Godinho Lopes disse ter falado com Luís Duque, então responsável pelo futebol, para contactar uma empresa que fizesse “um trabalho de acompanhamento e não de espionagem”.
“O Sporting tinha um conjunto grande de jogadores estrangeiros, jovens e pertencentes a várias seleções, foi decidido fazer um enquadramento de forma a que a sua prestação desportiva fosse a melhor e não fosse afetada por, por exemplo, se deitarem a horas tardias ou beberem demasiado”, explicou.
Godinho Lopes, que assumiu a presidência do clube em 2011, admitiu que os jogadores “poderiam não saber desse serviço de forma organizada”, acrescentando: “Não sei se lhes foi comunicado pelo Luís Duque”.
O antigo vice-presidente do clube referiu ainda que ia sabendo “dos resultados desse trabalho [de vigilância] de forma rotineira” e admitiu que “também chegou a haver, em determinada altura, um acompanhamento no futsal e no andebol”.
Godinho Lopes afirmou não se recordar de muitos pormenores do contrato com a empresa Businlog - contratado pelo clube para o serviço -, referindo no entanto que o “mesmo nunca foi decidido ao nível do conselho de administração do Sporting”".
O antigo presidente admitiu só ter sabido ‘a posteriori’, durante as investigações levadas a cabo pela Polícia Judiciária, que a Businlog tinha subcontratado uma outra empresa, a Right Expert - com ligações a Paulo Pereira Cristóvão - para efetuar o trabalho de vigilância.
No que se refere ao depósito de 2.000 euros na conta do árbitro assistente José Cardinal, que posteriormente chegou ao conhecimento do Sporting através de uma denúncia anónima, Godinho Lopes disse ter recebido uma chamada de Paulo Pereira Cristóvão alertando para a existência de um envelope manuscrito em seu nome no estádio José Alvalade.
“O Paulo Pereira Cristóvão abriu a carta e ao ler achou que tínhamos de nos encontrar (...). Reunimo-nos em Alcochete com o Luís Duque e o Carlos Freitas”, explicou.
O antigo presidente ‘leonino’ referiu ter entrado em contacto com o presidente da Federação Portuguesa de Futebol, Fernando Gomes, dando conta da carta que denunciava um alegado suborno ao árbitro assistente que deveria ter integrado a equipa de arbitragem de um jogo entre o Sporting e o Marítimo.
“Fui a Lisboa entregar a carta ao Fernando Gomes e disse que achava que o assunto devia ser investigado.
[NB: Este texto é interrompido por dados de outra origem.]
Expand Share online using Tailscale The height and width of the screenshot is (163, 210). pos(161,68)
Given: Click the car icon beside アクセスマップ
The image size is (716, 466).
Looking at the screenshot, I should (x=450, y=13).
Ele disse que o ia fazer”, referiu, admitindo nunca ter suspeitado de que a iniciativa pudesse ter partido do interior do Sporting.
Também hoje foi ouvido Carlos Freitas, à data diretor desportivo do Sporting, que disse nunca ter tido conhecimento formal de uma vigilância organizada aos jogadores, facto que posteriormente Godinho Lopes classificou como “estranho”.
Carlos Freitas admitiu, no entanto, que Paulo Pereira Cristóvão lhe dava “informação verbal sobre alguns jogadores” e disse não ter estranhado, pois a anterior atividade do vice-presidente [que tinha sido inspetor da Polícia Judiciária] lhe devia permitir ter bons contactos.
“Para nós sempre foi bom ter informações sobre os jogadores”, referiu, acrescentando que muitas vezes essas são obtidas através das redes sociais e de pessoas conhecidas.
No âmbito do ‘caso Cardinal’, Paulo Pereira Cristóvão, que está detido desde março no âmbito de um outro processo, é acusado de um crime de burla qualificada, outro de branqueamento de capitais, dois de peculato, mais um de devassa por meio informático, um de acesso ilegítimo e, por fim, um de denúncia caluniosa agravada.